[Data shown Boundary: Start]
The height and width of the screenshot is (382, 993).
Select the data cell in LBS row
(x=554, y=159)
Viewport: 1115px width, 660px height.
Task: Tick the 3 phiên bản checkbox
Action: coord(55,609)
[Data shown Boundary: End]
* _Exercise_
From the first line to the last, copy the records without alteration.

* _Output_
The height and width of the screenshot is (382, 993).
Select the data cell in LBS row
(x=554, y=159)
Viewport: 1115px width, 660px height.
Task: Tick the 3 phiên bản checkbox
Action: coord(55,609)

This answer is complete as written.